Exercise objective: Beginning with the line that contains "You are a GUI", restate each line below through the final one exactly, and exclude the pictures.

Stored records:

-*-*-

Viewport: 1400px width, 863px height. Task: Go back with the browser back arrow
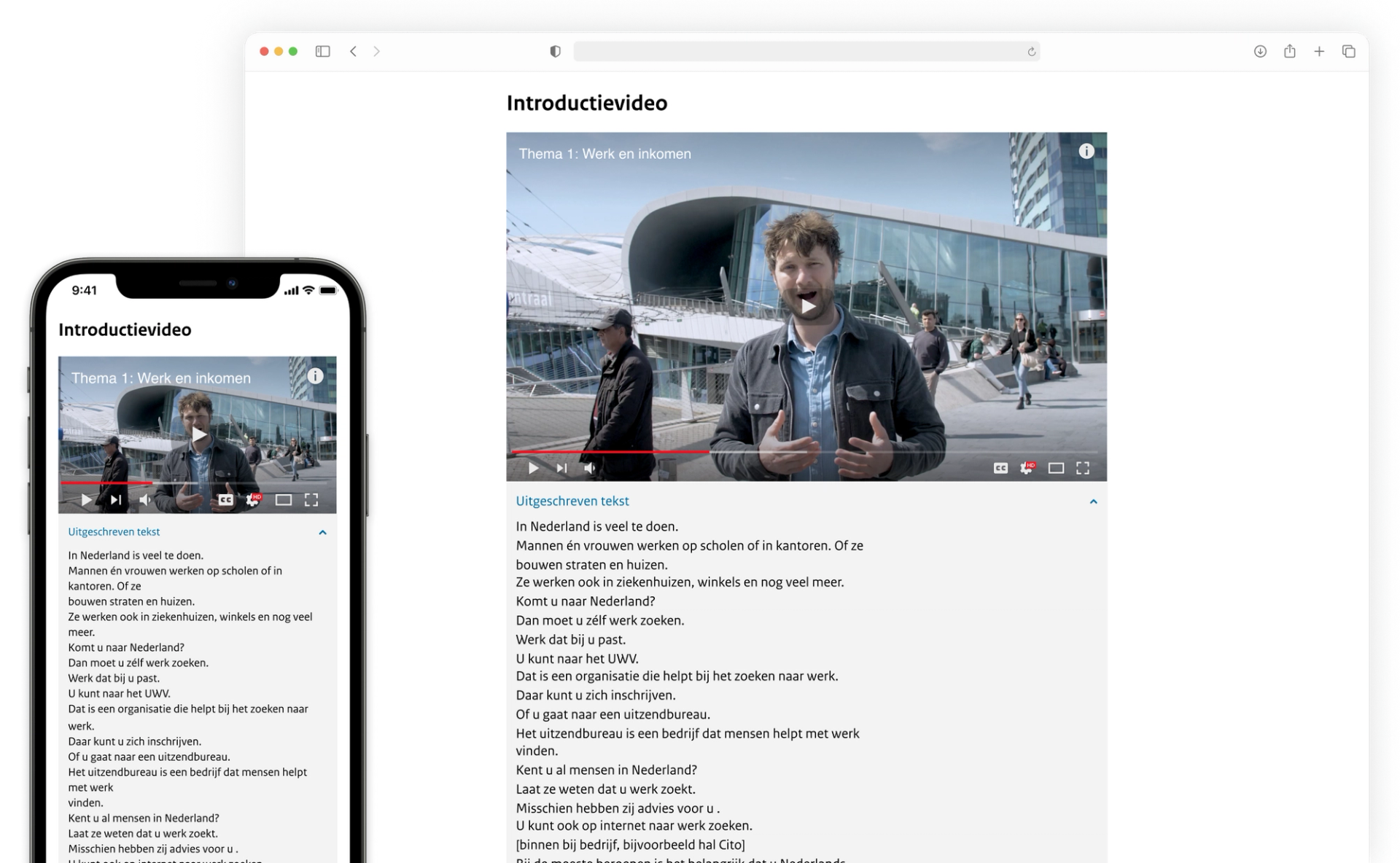click(354, 51)
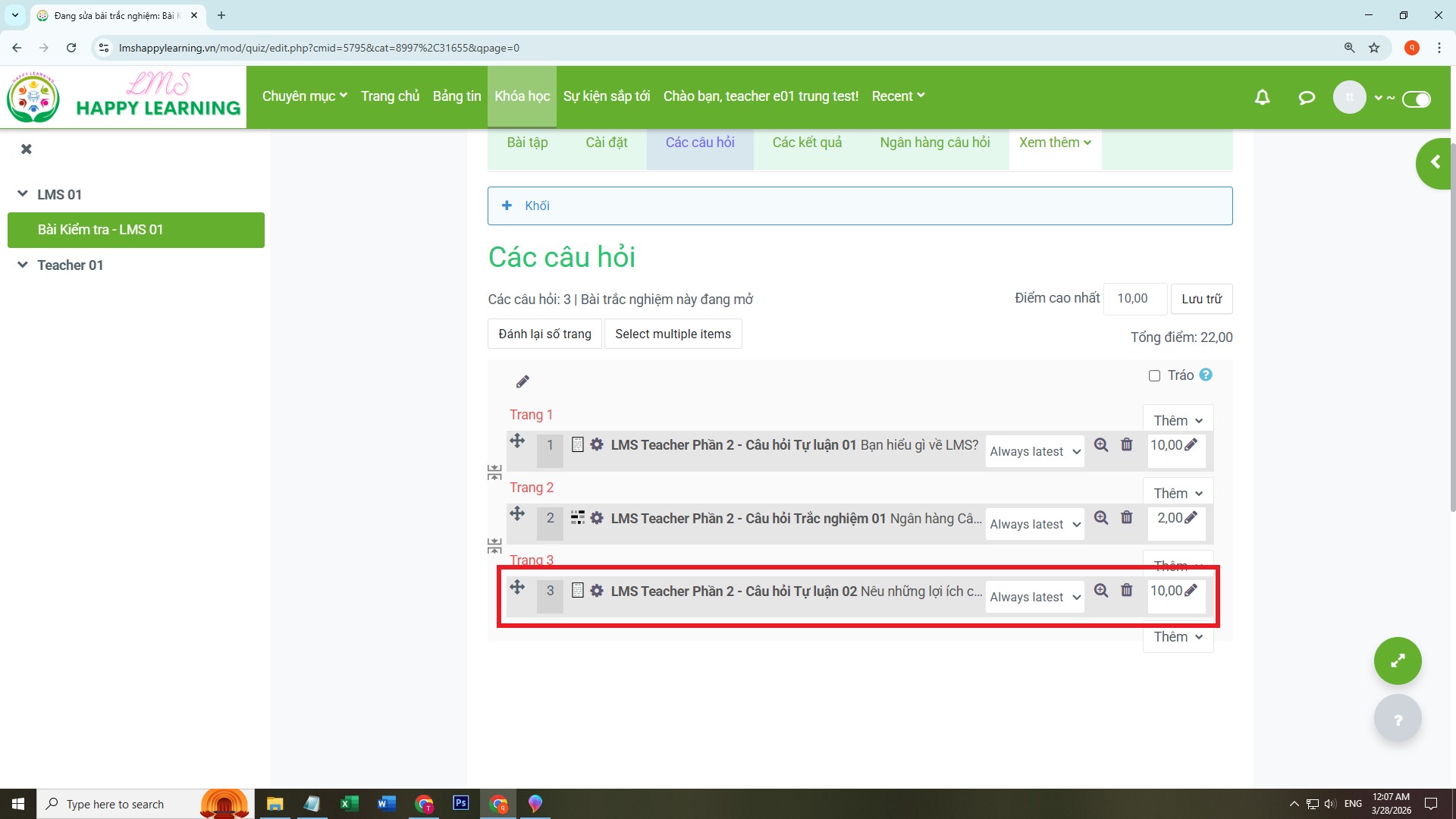The height and width of the screenshot is (819, 1456).
Task: Click Select multiple items button
Action: (x=673, y=334)
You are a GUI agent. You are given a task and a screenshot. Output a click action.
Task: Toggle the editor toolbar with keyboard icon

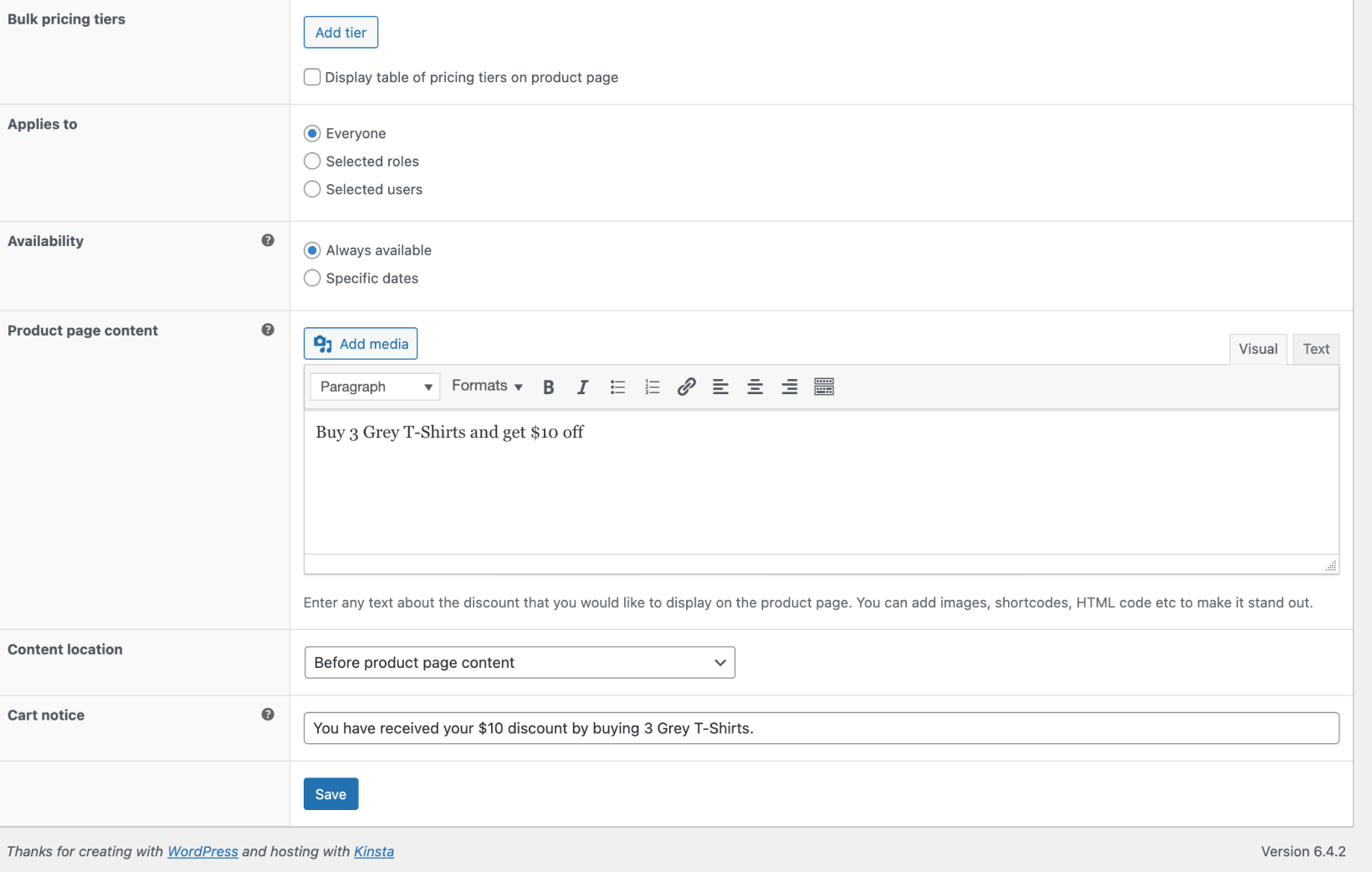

-*-*-

Response to this exercise:
You are a GUI agent. You are given a task and a screenshot. Output a click action.
Task: Toggle the editor toolbar with keyboard icon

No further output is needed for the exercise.